Lui aussi aurait voulu le voir marié, père de famille. Il aurait voulu éclater de rire à l'entente de ses désirs, éclater de rire en voyant qu'il ne plaisantait pas lorsqu'il les avait énoncés. Eclater de rire en le voyant, malgré tout, serré dans une robe de soirée, grimaçant lorsqu'une épingle viendrait toucher sa peau d'un peu trop près.
Il aurait voulu le voir se vexer à l'entente des piques que Ron lui aurait lancées. Il aurait aimé admirer encore les jeux de mots quant à l'oreille de Georges, plus inventifs les uns que les autres. Entendrait-il encore le mot « Oreillole » ? Il en doutait.

 

Sans qu'il ne puisse le contrôler, ses yeux dérivèrent de sa femme à la boîte noire. Il enfouit sa tête dans ses mains, se mordant la langue pour ne pas hurler. Ses paumes étaient humides de ses larmes, mais il les garda fermement pressées contre ses paupières, tel un enfant.

 

Lorsqu'il finit par écarter les doigts, il aperçut les épaules de son aimée, elles aussi secouées de sanglots.

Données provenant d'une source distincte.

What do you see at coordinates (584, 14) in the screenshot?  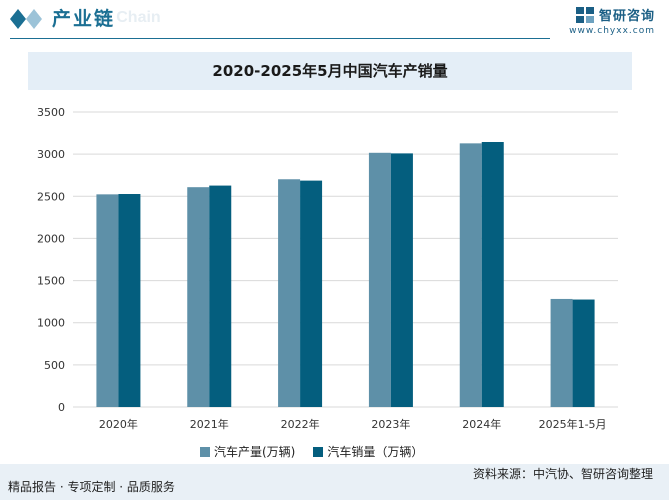 I see `brand-logo-icon` at bounding box center [584, 14]. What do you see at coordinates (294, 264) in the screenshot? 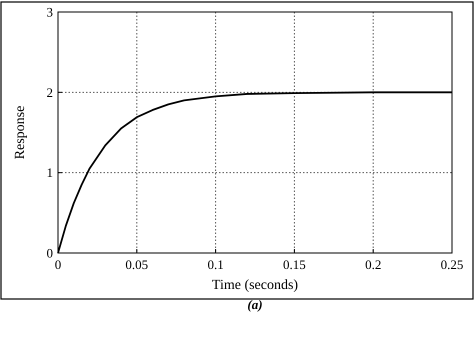
I see `x-tick-label: 0.15` at bounding box center [294, 264].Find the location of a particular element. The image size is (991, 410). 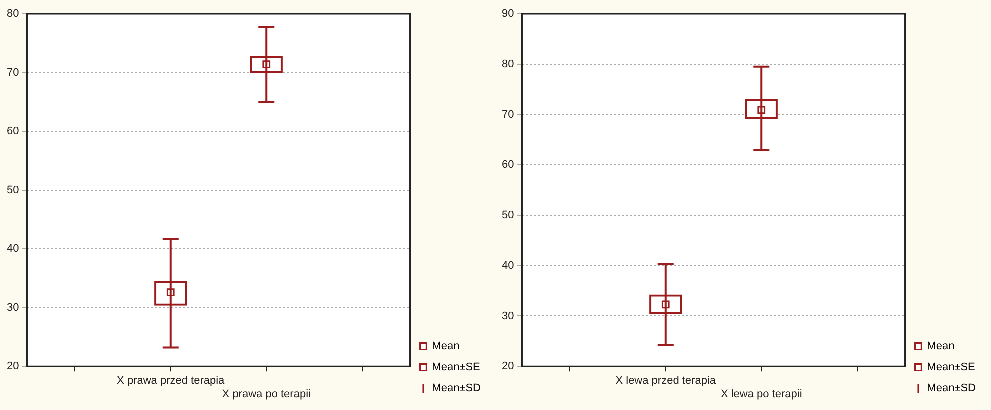

x-tick-label: X prawa przed terapia is located at coordinates (172, 382).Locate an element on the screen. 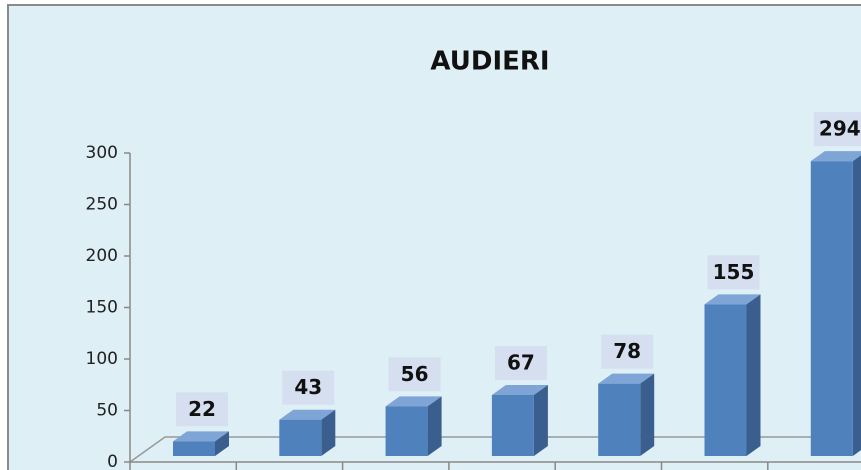  chart-title: AUDIERI is located at coordinates (490, 62).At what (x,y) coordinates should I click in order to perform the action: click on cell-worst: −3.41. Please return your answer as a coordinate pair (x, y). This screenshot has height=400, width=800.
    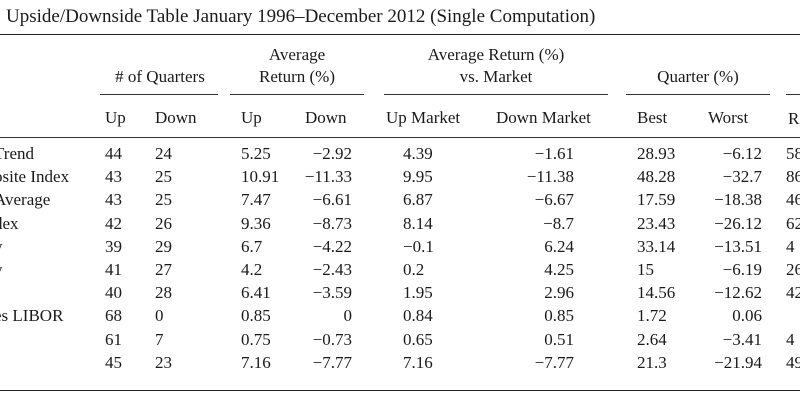
    Looking at the image, I should click on (742, 339).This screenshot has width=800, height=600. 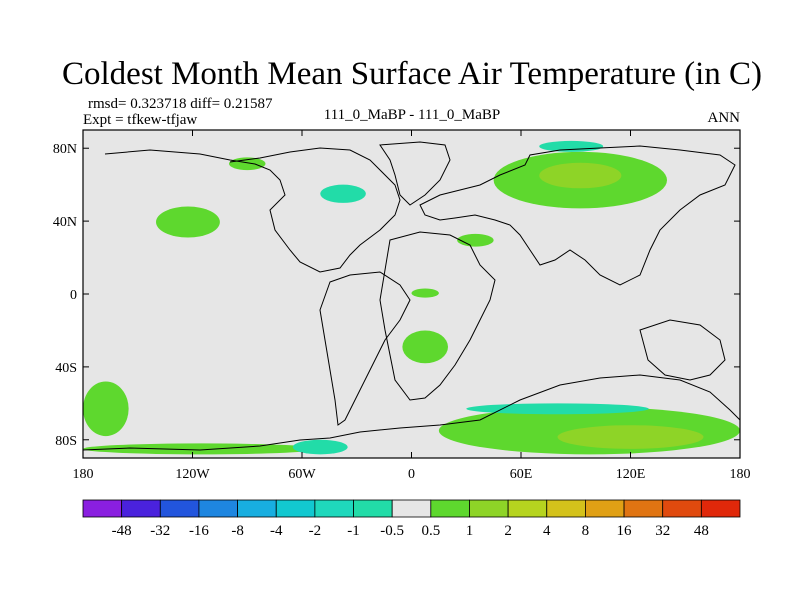 What do you see at coordinates (66, 368) in the screenshot?
I see `y-tick-label: 40S` at bounding box center [66, 368].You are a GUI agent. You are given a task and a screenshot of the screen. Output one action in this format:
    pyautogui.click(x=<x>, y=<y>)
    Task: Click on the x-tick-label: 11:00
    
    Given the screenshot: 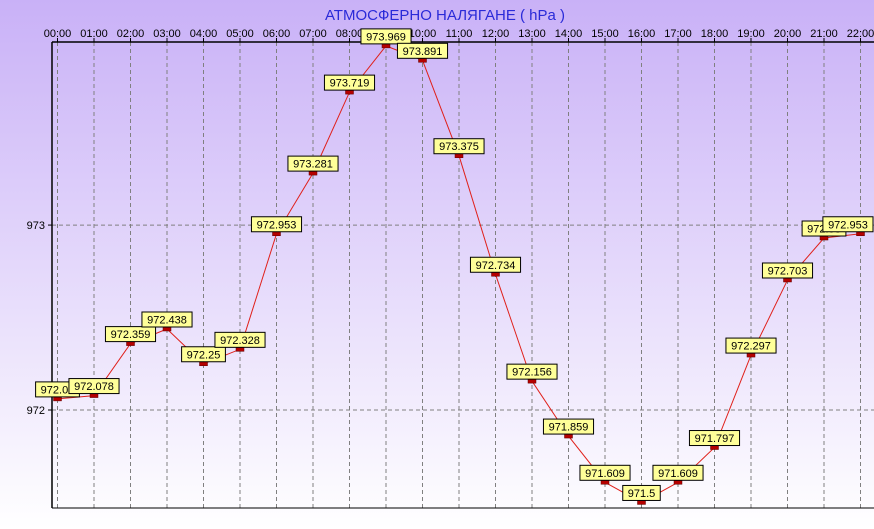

L'assemblée n'était qu'une marée de noir. Noir, noir, noir. Il en avait mal à la tête. Même sa petite femme était en noir. Une dame en noir. Une dame en noir qui avait perdu un fils. Une dame en noir détruite par le chagrin.

Lentement, il approcha sa main de la sienne et entortilla leurs doigts. Aucun des deux ne relâcha son étreinte. C'était la seule chose à laquelle ils pouvaient se raccrocher. La seule chose qui les empêchait de sombrer dans la folie.

L'être aimé.

 

Je suis là pour t'aimer, pour te tenir dans mes bras, pour te protéger. Je suis là pour apprendre de toi et recevoir ton amour en retour. Je suis là parce que je ne pourrai être nulle part ailleurs.